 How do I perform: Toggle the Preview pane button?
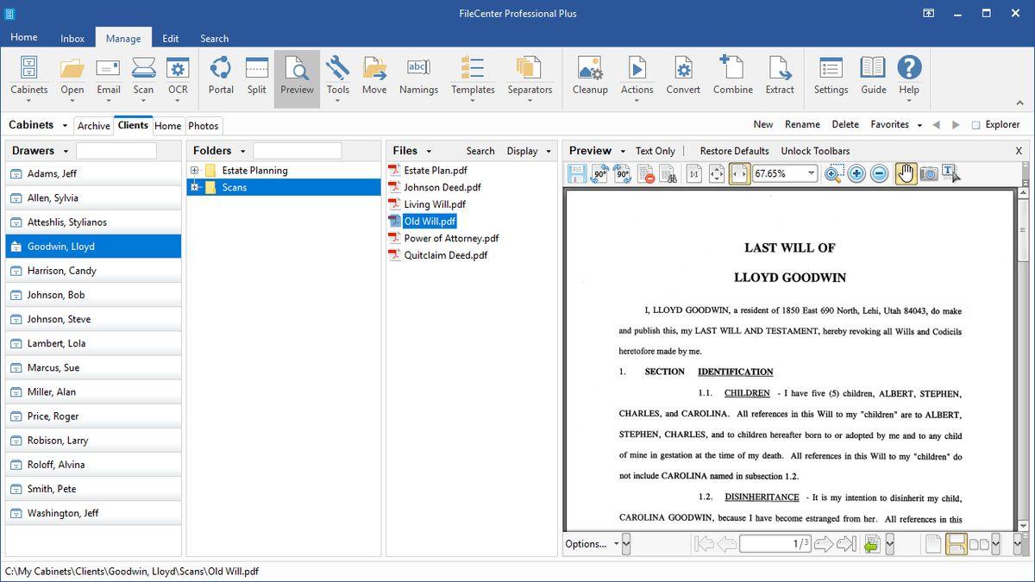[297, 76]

***

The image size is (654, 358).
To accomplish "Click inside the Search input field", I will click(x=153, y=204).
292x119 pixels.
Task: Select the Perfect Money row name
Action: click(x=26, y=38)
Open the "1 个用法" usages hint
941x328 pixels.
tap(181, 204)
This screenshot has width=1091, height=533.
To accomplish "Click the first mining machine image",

***

## Exercise brief
Among the lines of the data above, find those with the word "image" and show them.

## Result of the task
The image size is (654, 358).
To accomplish "Click the first mining machine image",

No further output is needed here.